_YOUR GOAL_
No pictures go in the copy. Restate, word for word, each line from the one containing "Open the settings gear icon" through the last line below.

──────

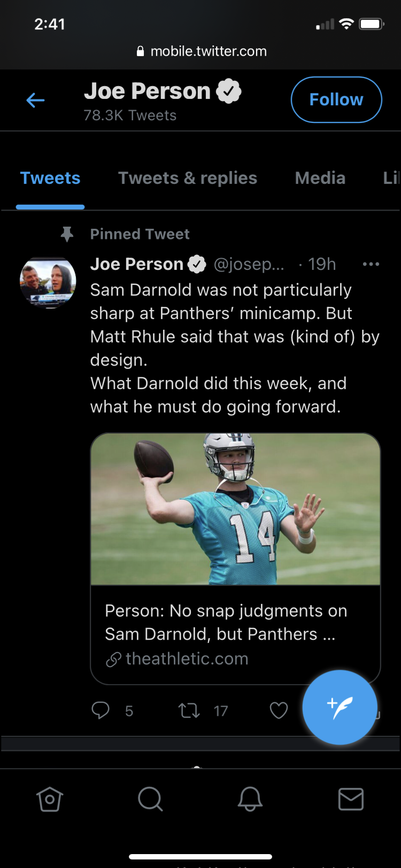Open notifications bell icon
The height and width of the screenshot is (868, 401).
(250, 800)
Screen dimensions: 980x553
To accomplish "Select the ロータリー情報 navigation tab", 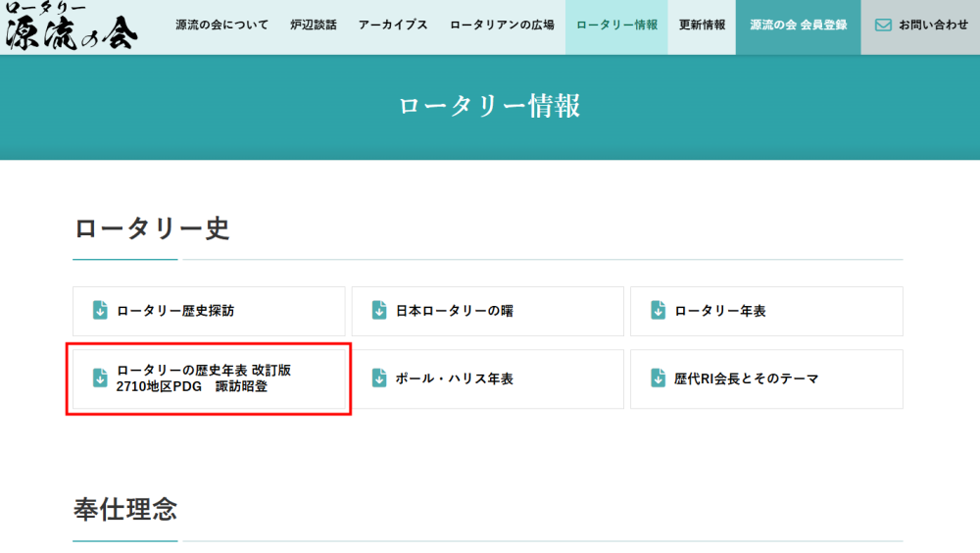I will tap(616, 26).
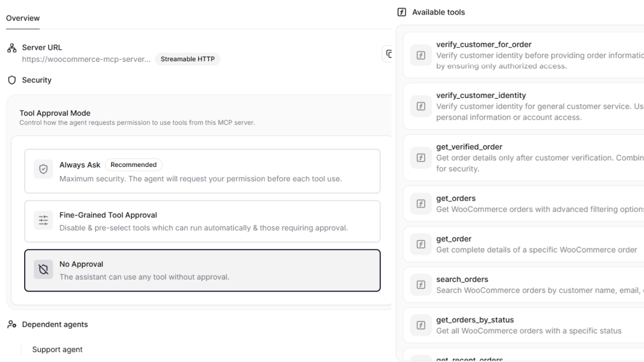Click the No Approval crossed-shield icon
This screenshot has height=362, width=644.
tap(43, 270)
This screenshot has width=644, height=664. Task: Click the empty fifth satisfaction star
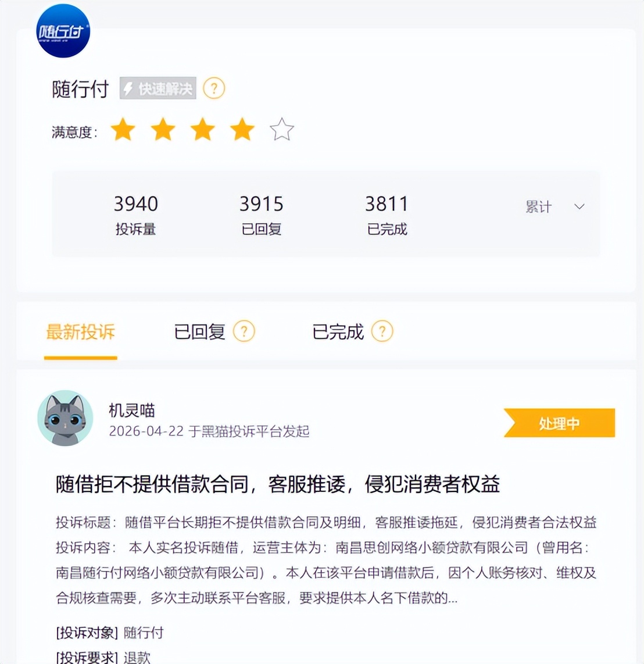tap(281, 130)
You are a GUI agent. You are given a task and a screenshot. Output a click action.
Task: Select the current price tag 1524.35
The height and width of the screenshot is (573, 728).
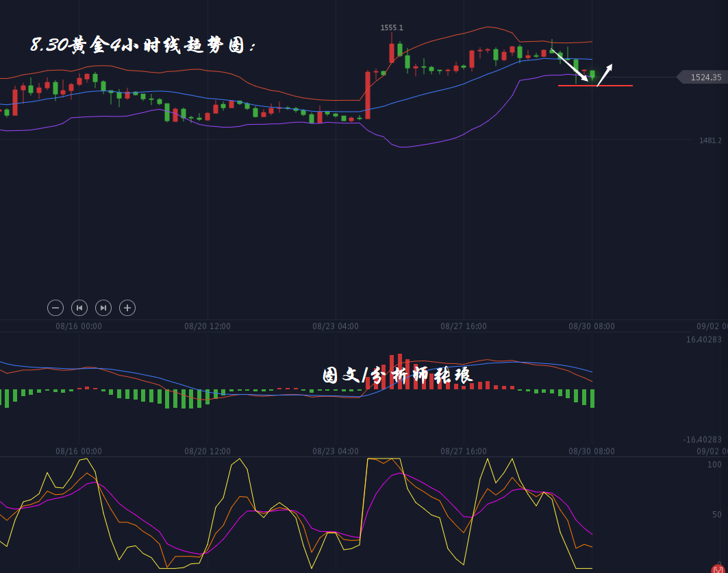point(705,77)
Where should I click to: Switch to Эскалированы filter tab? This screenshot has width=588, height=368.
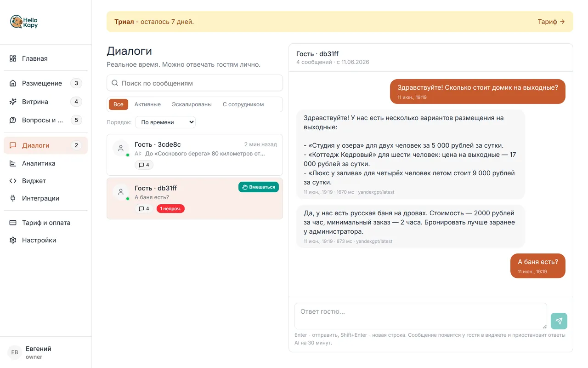point(192,104)
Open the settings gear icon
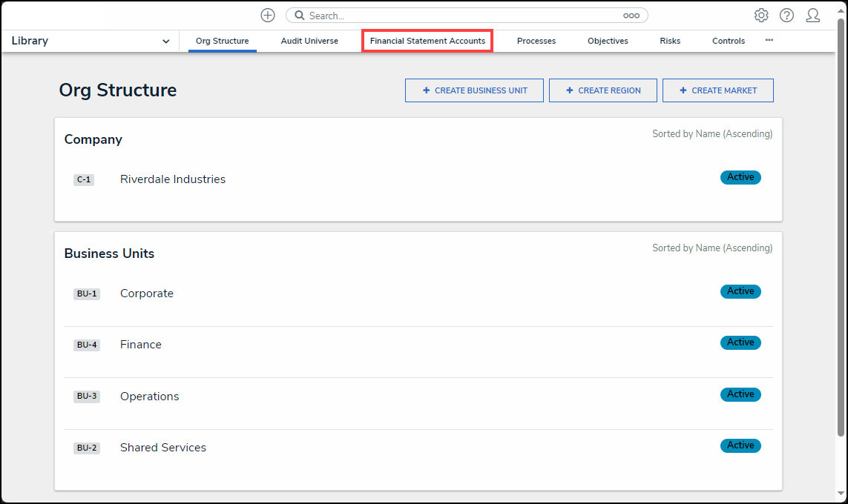Image resolution: width=848 pixels, height=504 pixels. click(x=761, y=16)
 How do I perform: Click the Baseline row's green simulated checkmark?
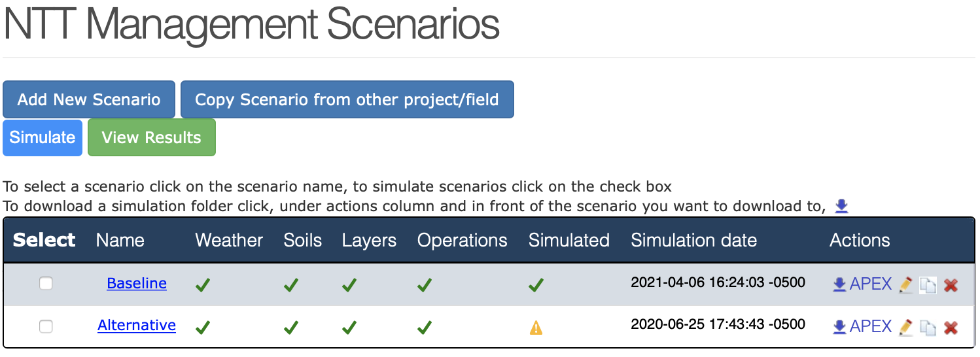(536, 285)
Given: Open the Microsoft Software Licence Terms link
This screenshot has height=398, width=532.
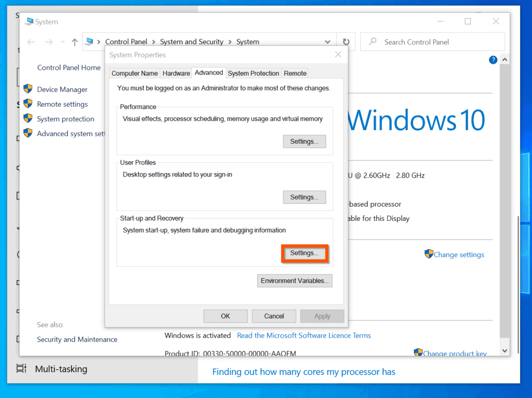Looking at the screenshot, I should tap(304, 335).
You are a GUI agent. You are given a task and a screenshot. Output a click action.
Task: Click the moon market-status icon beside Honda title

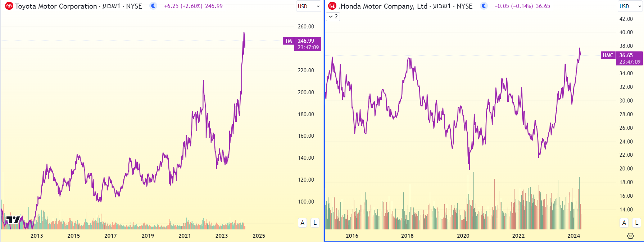[484, 6]
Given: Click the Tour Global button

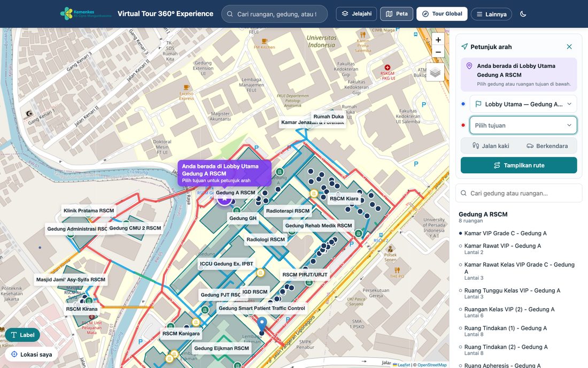Looking at the screenshot, I should (x=442, y=14).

──────

_ANSWER_
Open the settings gear icon
Image resolution: width=848 pixels, height=504 pixels. click(x=761, y=16)
 How do I perform: Click the Baseline row's green simulated checkmark?
(536, 285)
Given: Open the Microsoft Software Licence Terms link
This screenshot has height=398, width=532.
Looking at the screenshot, I should tap(304, 335).
You are a GUI agent. You are given a task and a screenshot. Output a click action.
Task: Click the moon market-status icon beside Honda title

[484, 6]
Given: Click the Tour Global button

Looking at the screenshot, I should (x=442, y=14).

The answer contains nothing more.